L’origine du rugby repose sur une fort belle légende, forgée sur les lieux mêmes qui ont donné au sport son nom. Le fondateur mythique du jeu est un collégien de 16 ans, William Webb Ellis, qui, en 1823, lors d’une partie de “football” dans la ville de Rugby en Angleterre, aurait pris la liberté de prendre la balle à la main pour atteindre le but adverse. La réalité de la formation du jeu est certainement plus complexe. On discute encore des liens généalogiques entre le “football rugby” tel qu’il fut codifié à partir de 1846 au sein des collèges britanniques et la pratique plus ou moins ancestrale de jeux villageois continentaux comme la soule ou la barette.

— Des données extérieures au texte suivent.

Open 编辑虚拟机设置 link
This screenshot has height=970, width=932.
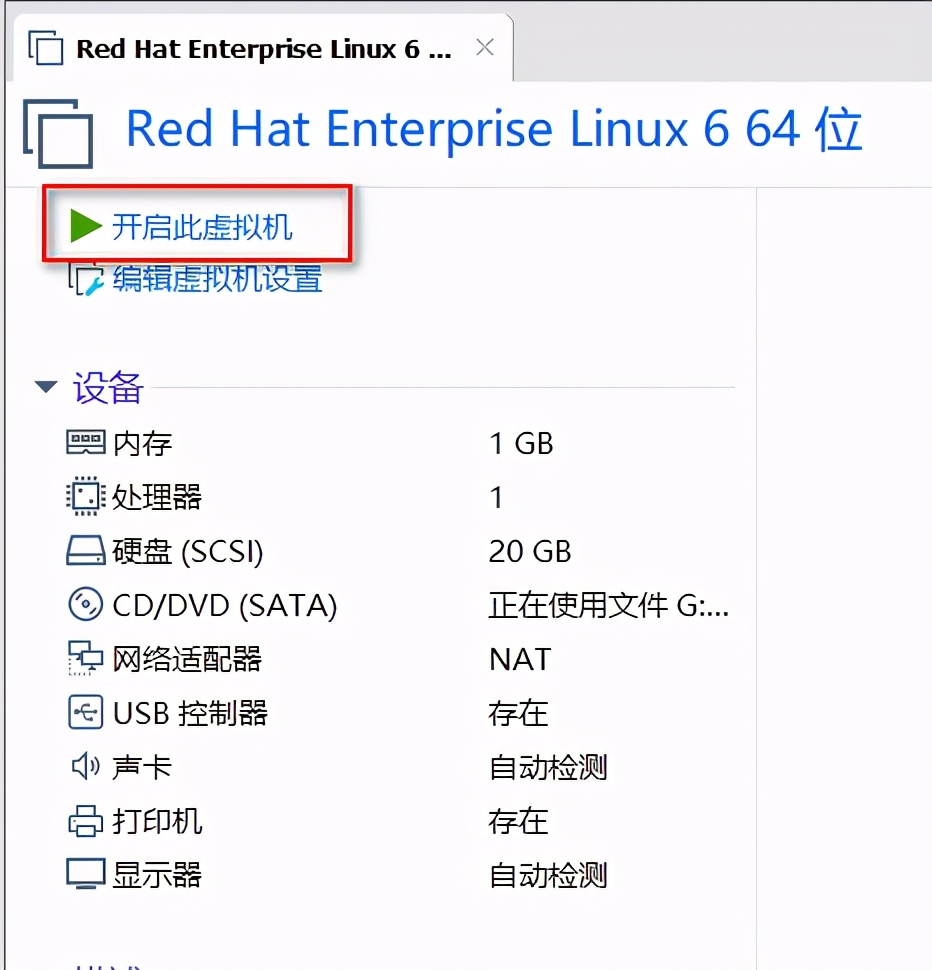pyautogui.click(x=217, y=279)
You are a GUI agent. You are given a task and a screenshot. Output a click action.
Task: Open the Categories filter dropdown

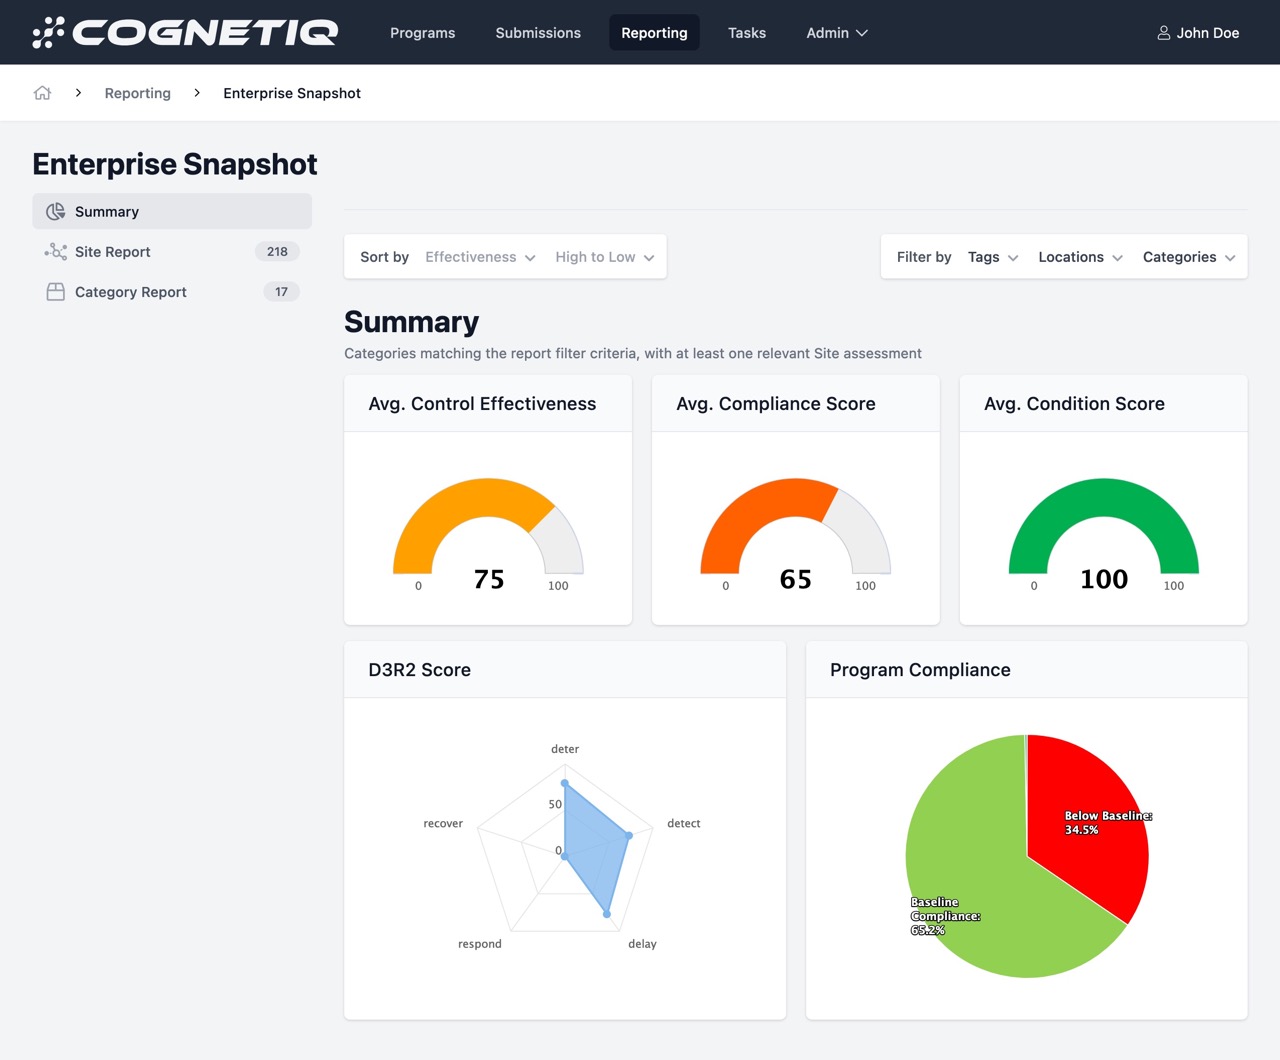click(x=1188, y=257)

Après la séparation officielle entre football et rugby en 1863, une véritable compétition à échelle nationale voit le jour outre-manche. Sa codification et sa diffusion deviennent peu à peu le monopole d’une société d’amateurs à tendances aristocratiques, regroupés en International Board en 1886. Si, en parallèle, le sport se développe dans les dominions lointains de l’Empire britannique (Afrique du Sud, Nouvelle-Zélande, Australie, Canada), il connaît à partir de 1872 en France un développement original. Longtemps tenus à distance par les Britanniques, les Français parviennent en 1910 à intégrer le “tournoi” chevaleresque des cinq nations d’alors (Angleterre, Irlande, Ecosse, Pays de Galles et France).

La pratique du ballon ovale est en France un phénomène social total. Ainsi elle est essentiellement concentrée, hormis Paris, au sud d’une frontière qui va de La Rochelle à Lyon. Le développement télévisuel du jeu à partir des années 50, immortalisé par le vocabulaire truculent de commentateurs mythiques (Roger Couderc, Pierre Albaladejo) marque l’essor international du rugby français et la fabrication de figures héroïques (les frères Spanghero, Boniface, Camberabero, etc). Son succès est toutefois indissociable de la résistance d’une société rurale méridionale, qui fait rimer jusqu’aux années 1980 la pratique amateur avec le maintien de traditions villageoises. Cette culture cohérente est aussi un facteur limitant le nombre de clubs et de licenciés. La récente mondialisation de ce “jeu de voyous pratiqué par des gentlemen” (première coupe du monde en 1987) et sa professionnalisation croissante depuis 1995 provoquent des mutations dont les effets sont encore difficiles à percevoir. Cette dernière n’entrave toutefois pas les structures du jeu, fondées sur la lutte entre le hasard (les rebonds incontrôlables d’un ballon ovale notamment) et le destin (la suprématie physique d’une équipe sur l’autre).